Unified Growth Theory by economist Oded Galor advances a theory of economic growth that accounts for the Malthusian epoch (100,000 BCE-1750), Post-Malthusian regime (1750-1870), and the Modern Growth regime (1870-present). The time periods themselves, however, are less interesting than Galor's findings regarding the causes of economic prosperity and disparity. Underlying the desire to provide a grand theory and account for such vast periods of time is the theme of economic inequality. Why do some countries enjoy a good quality of life while others do not? International inequality, expressed as the ratio of rich to poor, was 3:1 in 1820 but rose to 18:1 by 2000 (p. 2). This book provides a theory and empirical account of factors that contribute to income inequality.
Unified Growth Theory is a parsimonious model of comparative, economic evolution based on four variables: population, technology, education, and national income. The Malthusian epoch is overwhelmingly explained by the positive interaction between population and income, the forces are mutually supporting. The Post-Malthusian regime is characterized by the acceleration of technological progress. The result is an increase in per capita income. Population continues to grow as a factor of income. The Modern Growth regime is fueled by the rapid development of technology, which creates demand for human capital, that is, an educated population. During the Modern Growth regime, Galor explains, parents must make a choice between the "quality" or "quantity" (p. 124) of children they have, a function of budget constraints. The result of this decision is population decline; more educated children rather than, simply, more children. This is a significant demographic shift from past eras in which population grew as well as technology, education, and income rose. The demographic shift, according to Unified Growth Theory, creates the accumulation and sustainment of wealth. However, these factors alone do not explain the current phenomenon of income inequality.

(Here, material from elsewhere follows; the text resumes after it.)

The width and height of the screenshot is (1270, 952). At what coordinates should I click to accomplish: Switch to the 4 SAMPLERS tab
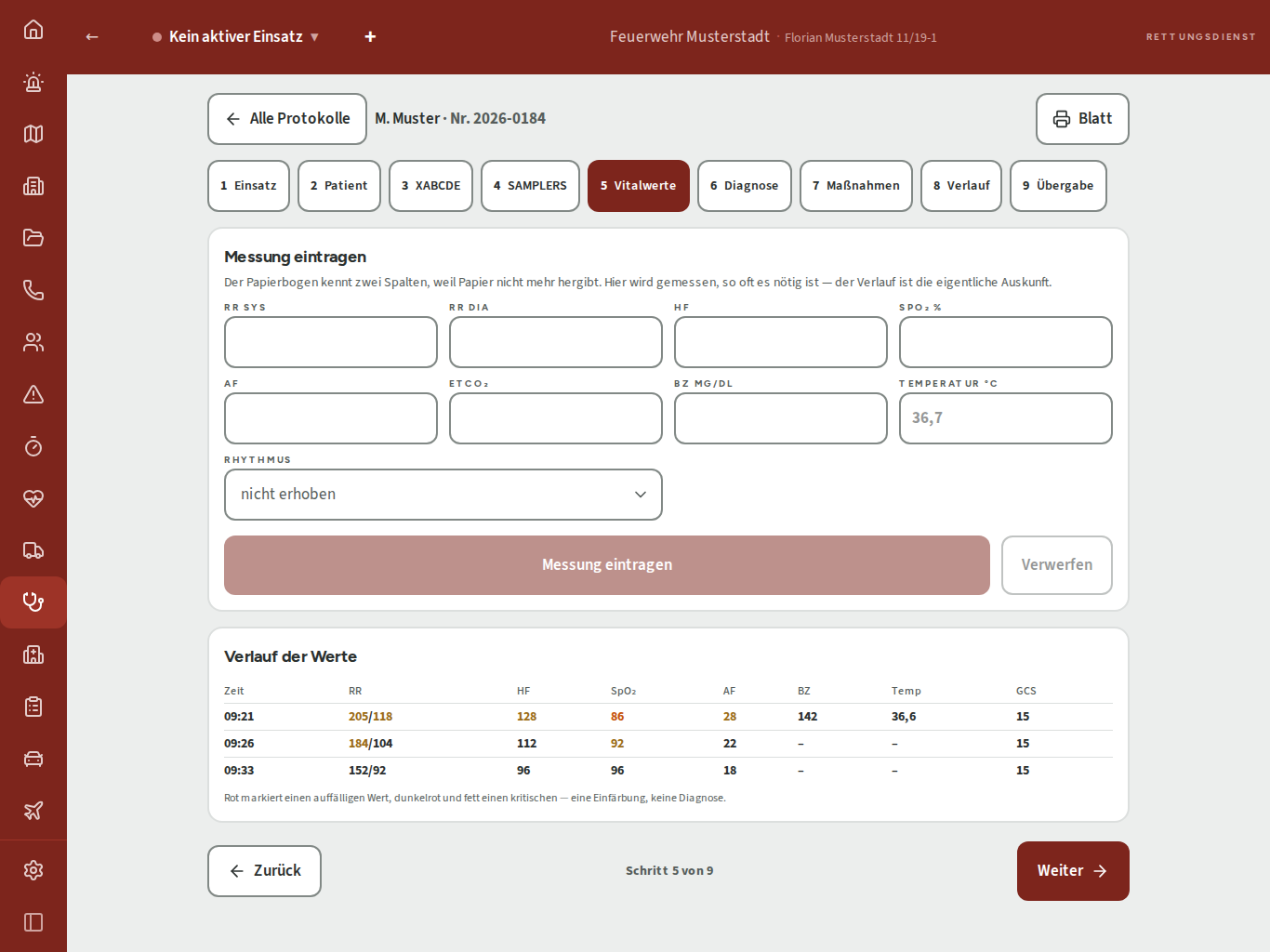click(530, 186)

Galor suggests that the current phenomenon of income inequality is a function of cross-country variation in the timing of the demographic shift. Western countries and their offshoots, Galor reports, began to experience population decline as well as sustained economic growth in the early 1800s. Africa, Asia, and Latin America, however, have not fully realized this demographic shift, and, as a consequence, experienced income inequality. The key factor to explain variation in the timing of the democratic shift is education, the point in time in which parents, as rational economic actors, begin to make the choice to have fewer children at the expense of better educating those they do have. Galor suggests that variant county-wide policies toward education have either supported or discouraged this tradeoff. However, rather than providing contextual discussion of such polices, the author attributes those policies, exclusively, to historical, geo-biographical conditions in each country. Essentially, Galor contends that natural selection created environments that explain country-wide policies toward education and therefore the variance in economic growth.

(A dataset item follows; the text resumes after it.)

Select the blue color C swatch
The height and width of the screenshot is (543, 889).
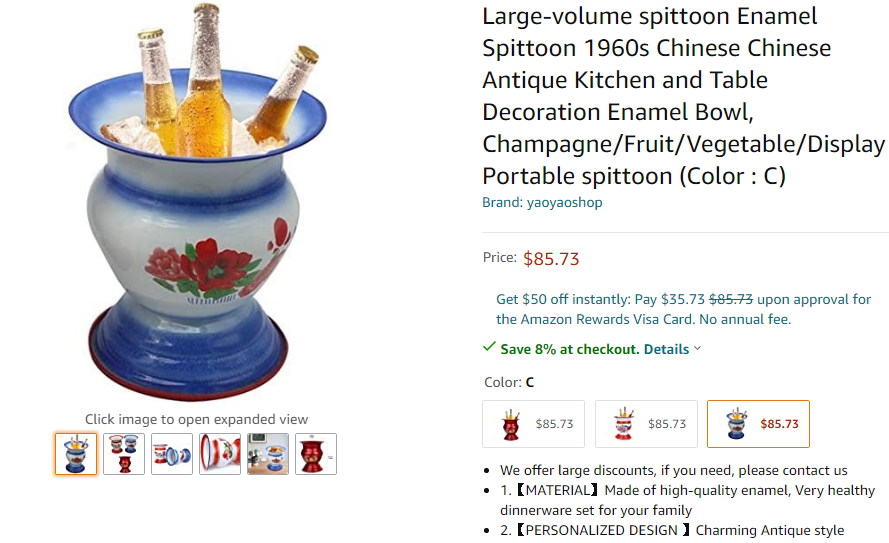click(x=758, y=424)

The contour of this book may be unfamiliar to some sociologists; Unified Growth Theory is a grand theory and aggregate empirical data and models of rational economic actors are used to support the central propositions. Nevertheless, Galor's findings are painstakingly historical as well as contemporary. Unified Growth Theory not only characterizes each era but provides an explanation of the transitions from one era to the next as well as an explanation for current, comparative, empirical data to support findings.

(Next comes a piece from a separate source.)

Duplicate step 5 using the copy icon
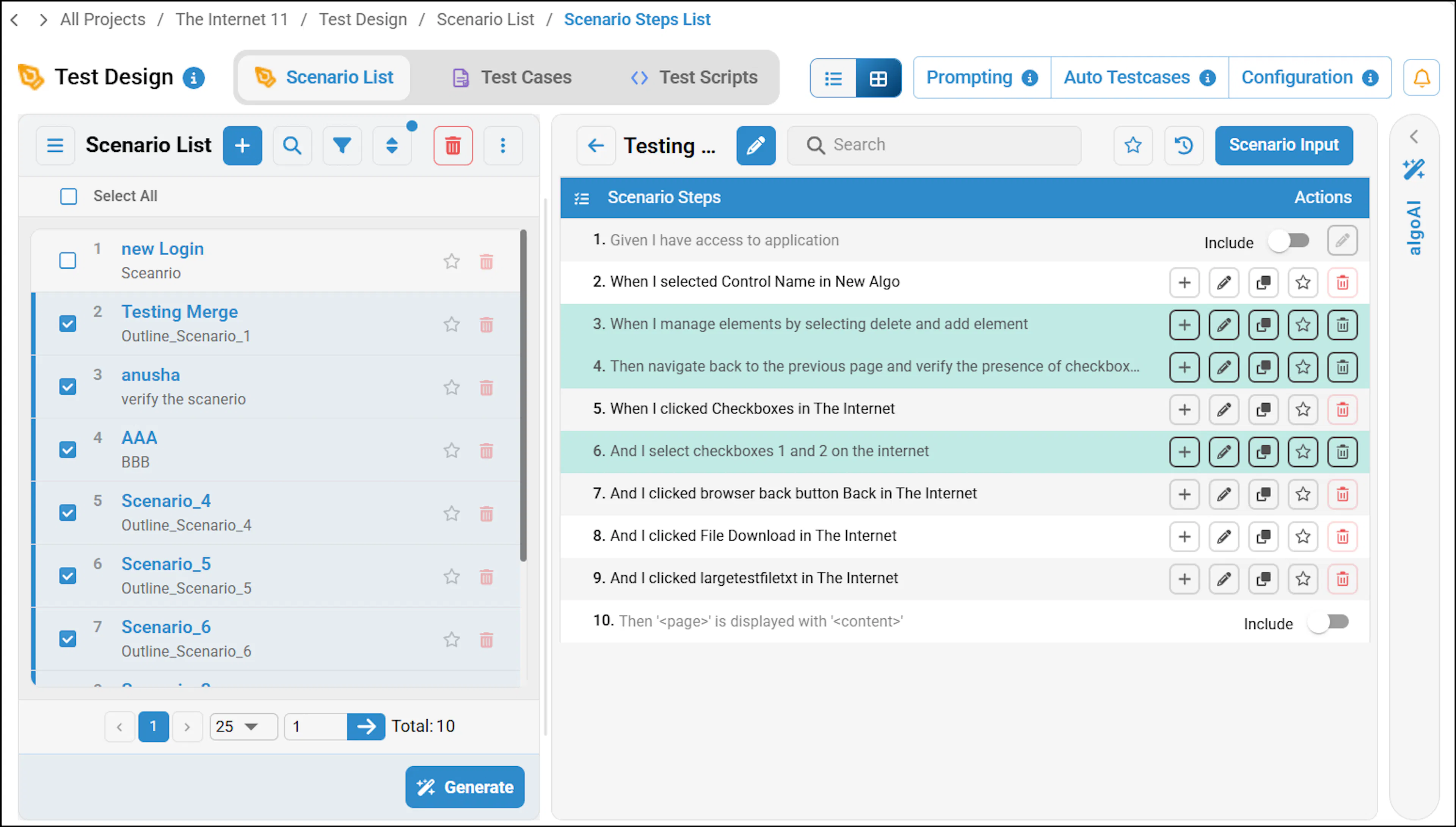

Another notable element of Unified Growth Theory for sociological consideration is the distinct role of education in telling the story of economic history. In contrast to neoclassical growth and endogenous growth model, Galor finds education, more so than technology, to be the most significant factor in economic expansion. He does not discuss the policy relevance of this finding; however, implicitly, his conclusions suggest policies that promote the education of children more so than policies that promote innovation. For example, capital investment in research and/or protection of intellectual property are necessary for economic growth as well as to hasten income inequality. Education for economic development, while part of the United States policy lexicon, is not often fully embraced or financially supported. Despite this, Galor provides a mass of data and theory that may help to frame the role of education in creating economic sustainability.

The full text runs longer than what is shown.